Com a chegada do Carnaval aumenta a preocupação da saúde pública com novos contágios com HIV, o vírus da Aids. Sem pudor e sem qualquer noção de perigo, os foliões, principalmente os jovens se deleitam nas extravagâncias e aumentam as estatísticas que já não são nada boas. Os números pessoas contagiadas no Carnaval cada vez aumenta mais.

A síndrome que tinha recolhido diante da conscientização mundial, voltou com força, talvez pela despreocupação geral. O que está sob controle tende a relaxar, sendo esse o comportamento natural das pessoas. Por isso não pode descuidar. As campanhas educativas e preventivas precisam ser frequentes e o temor precisa ser aguçado. O risco maior é na adolescência e juventude, uma vez que nessa fase da vida a pessoa não espera pela morte.

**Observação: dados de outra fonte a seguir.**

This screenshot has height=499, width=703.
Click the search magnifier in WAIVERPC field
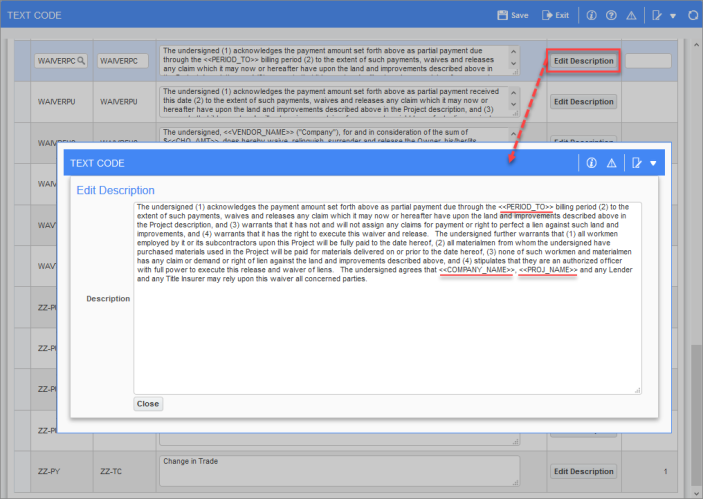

E não é apenas a Aids. Tem muitas outras doenças sexualmente transmissíveis que estão em elevado crescimento. O HPV virou problema nacional e tem ocupado grande demanda da saúde pública nacional. Em nossa região os dados indicam que a Sífilis também está presente em quantidade preocupante, além de muitas outras doenças sexualmente transmissíveis.

Sexo sem prevenção, uso de drogas (principalmente as injetáveis) e outros descuidos são os propagadores dos vírus que podem causar sequelas e até levar à morte precoce. A família tem grande parcela de contribuição nas prevenções levando orientações de forma direta e aberta. Os pais precisam alertar e controlar. Os jovens precisam obedecer e se cuidar. O Carnaval passa, mas a vida continua. Pelo menos espera-se que continue.